Durante junio, el dólar oficial experimentó su mayor incremento mensual del año, cercano al 5%, lo que ha generado nuevas expectativas y especulaciones sobre la futura dinámica del tipo de cambio. A pesar de este aumento, los analistas del mercado sostienen que se vislumbra un ajuste gradual en lugar de un salto abrupto en el valor del dólar. Los futuros del tipo de cambio también reflejan esta perspectiva, anticipando un dólar mayorista alrededor de $1.655 para diciembre, cifra que se encuentra por debajo del límite superior de la actual banda cambiaria.

El papel del Banco Central de la República Argentina (BCRA) se vuelve crucial en este contexto, ya que sus intervenciones en el mercado cambiario son observadas de cerca por los operadores. Recientemente, se ha informado que el BCRA ha estado activo en el mercado de futuros y ha llevado a cabo la colocación de instrumentos dollar linked, con el objetivo de moderar las expectativas de devaluación y evitar movimientos bruscos en el tipo de cambio.

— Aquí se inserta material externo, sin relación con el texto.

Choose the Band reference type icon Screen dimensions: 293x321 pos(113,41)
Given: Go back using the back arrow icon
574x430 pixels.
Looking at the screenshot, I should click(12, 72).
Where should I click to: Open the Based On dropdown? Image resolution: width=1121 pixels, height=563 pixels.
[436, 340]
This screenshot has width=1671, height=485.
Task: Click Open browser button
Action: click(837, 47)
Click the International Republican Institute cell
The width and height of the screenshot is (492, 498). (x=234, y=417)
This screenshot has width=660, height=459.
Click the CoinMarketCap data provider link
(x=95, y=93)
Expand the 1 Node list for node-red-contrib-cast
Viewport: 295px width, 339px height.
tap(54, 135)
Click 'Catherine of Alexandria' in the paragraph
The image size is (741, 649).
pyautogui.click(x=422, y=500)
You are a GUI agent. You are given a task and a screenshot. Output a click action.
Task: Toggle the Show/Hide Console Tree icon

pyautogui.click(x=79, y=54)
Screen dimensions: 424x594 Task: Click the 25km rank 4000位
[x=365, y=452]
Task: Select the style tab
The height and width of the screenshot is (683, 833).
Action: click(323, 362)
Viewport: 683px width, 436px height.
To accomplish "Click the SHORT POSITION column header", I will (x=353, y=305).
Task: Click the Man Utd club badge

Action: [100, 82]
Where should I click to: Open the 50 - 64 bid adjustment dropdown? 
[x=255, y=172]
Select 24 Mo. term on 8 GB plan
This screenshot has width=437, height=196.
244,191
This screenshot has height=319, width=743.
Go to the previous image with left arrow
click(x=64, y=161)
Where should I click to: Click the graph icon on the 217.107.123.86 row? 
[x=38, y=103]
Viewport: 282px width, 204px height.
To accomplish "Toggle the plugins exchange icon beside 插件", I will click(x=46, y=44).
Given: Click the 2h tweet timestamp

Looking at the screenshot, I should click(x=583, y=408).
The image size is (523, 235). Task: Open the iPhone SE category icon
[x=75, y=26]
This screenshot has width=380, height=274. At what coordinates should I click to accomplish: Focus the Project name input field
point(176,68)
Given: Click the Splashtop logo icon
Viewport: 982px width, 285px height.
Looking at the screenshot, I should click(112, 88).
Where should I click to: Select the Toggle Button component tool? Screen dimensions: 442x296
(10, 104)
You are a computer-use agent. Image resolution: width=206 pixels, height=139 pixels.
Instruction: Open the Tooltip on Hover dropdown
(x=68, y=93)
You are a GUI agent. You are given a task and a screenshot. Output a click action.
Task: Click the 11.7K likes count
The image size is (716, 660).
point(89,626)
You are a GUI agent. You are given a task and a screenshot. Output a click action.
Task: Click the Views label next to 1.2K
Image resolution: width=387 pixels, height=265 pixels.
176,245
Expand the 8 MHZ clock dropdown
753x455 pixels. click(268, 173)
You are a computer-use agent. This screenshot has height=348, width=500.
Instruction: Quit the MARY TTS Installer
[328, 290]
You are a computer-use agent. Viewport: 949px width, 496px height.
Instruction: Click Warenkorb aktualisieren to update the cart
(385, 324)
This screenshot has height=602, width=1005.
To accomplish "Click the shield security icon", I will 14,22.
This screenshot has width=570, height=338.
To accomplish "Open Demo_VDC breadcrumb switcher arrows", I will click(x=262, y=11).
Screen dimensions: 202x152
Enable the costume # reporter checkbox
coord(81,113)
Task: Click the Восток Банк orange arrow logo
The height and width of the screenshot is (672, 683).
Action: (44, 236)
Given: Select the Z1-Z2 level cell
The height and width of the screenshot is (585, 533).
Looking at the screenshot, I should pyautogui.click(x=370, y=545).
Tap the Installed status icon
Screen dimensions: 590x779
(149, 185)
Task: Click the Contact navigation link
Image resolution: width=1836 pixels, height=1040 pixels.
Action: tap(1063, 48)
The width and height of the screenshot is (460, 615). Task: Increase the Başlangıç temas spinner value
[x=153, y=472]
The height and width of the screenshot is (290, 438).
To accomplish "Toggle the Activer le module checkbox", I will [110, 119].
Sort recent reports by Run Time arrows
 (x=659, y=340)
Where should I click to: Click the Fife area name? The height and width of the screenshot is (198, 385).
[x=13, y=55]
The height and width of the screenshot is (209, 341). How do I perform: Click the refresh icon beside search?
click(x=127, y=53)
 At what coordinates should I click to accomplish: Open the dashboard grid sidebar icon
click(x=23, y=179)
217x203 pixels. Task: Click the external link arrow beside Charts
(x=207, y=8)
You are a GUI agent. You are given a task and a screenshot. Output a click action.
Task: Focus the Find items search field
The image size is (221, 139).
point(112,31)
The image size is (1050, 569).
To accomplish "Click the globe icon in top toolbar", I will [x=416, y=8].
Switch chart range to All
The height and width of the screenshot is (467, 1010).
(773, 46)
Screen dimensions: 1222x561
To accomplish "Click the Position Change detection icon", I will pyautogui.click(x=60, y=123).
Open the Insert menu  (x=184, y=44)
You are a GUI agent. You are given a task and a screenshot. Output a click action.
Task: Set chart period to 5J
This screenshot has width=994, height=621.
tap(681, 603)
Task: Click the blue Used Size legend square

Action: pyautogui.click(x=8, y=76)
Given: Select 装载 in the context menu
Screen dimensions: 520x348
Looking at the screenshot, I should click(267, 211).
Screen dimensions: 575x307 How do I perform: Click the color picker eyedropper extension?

En este sentido, el análisis de Roberto Geretto, analista de Adcap Grupo Financiero, resalta que la estrategia del BCRA busca encontrar un equilibrio: un dólar que no esté tan rezagado como para dificultar la acumulación de reservas, pero que tampoco se adelante al punto de obstaculizar el proceso de desinflación.

La percepción en el mercado es que el Gobierno podría estar dispuesto a aceptar un tipo de cambio ligeramente superior al que se observó en la primera mitad del año, aunque aún por debajo del límite máximo de la banda cambiaria. Este cambio en la política cambiaria podría ser visto como un intento de adaptarse a las nuevas realidades económicas, tanto internas como externas.

Las razones detrás del movimiento del tipo de cambio son múltiples y complejas. En el ámbito externo, se ha comenzado a notar una disminución en la oferta estacional de divisas tras la finalización de la cosecha gruesa, un factor que había contribuido a la estabilidad cambiaria en meses anteriores. Al mismo tiempo, el fortalecimiento del dólar a nivel internacional, impulsado por un enfoque más restrictivo de la Reserva Federal de Estados Unidos, ha vuelto a ejercer presión sobre las monedas emergentes, incluida la argentina.

Finalmente, es importante destacar que a nivel local, el reacomodamiento de la liquidez en pesos ha influido en la dinámica del mercado cambiario. Las operaciones de absorción realizadas por el Banco Central durante junio han modificado parcialmente la oferta y demanda de divisas, generando un contexto en el que el dólar se muestra más volátil. De esta manera, la situación cambiaria actual invita a los analistas y operadores a estar en alerta ante la posibilidad de nuevas fluctuaciones en el futuro cercano.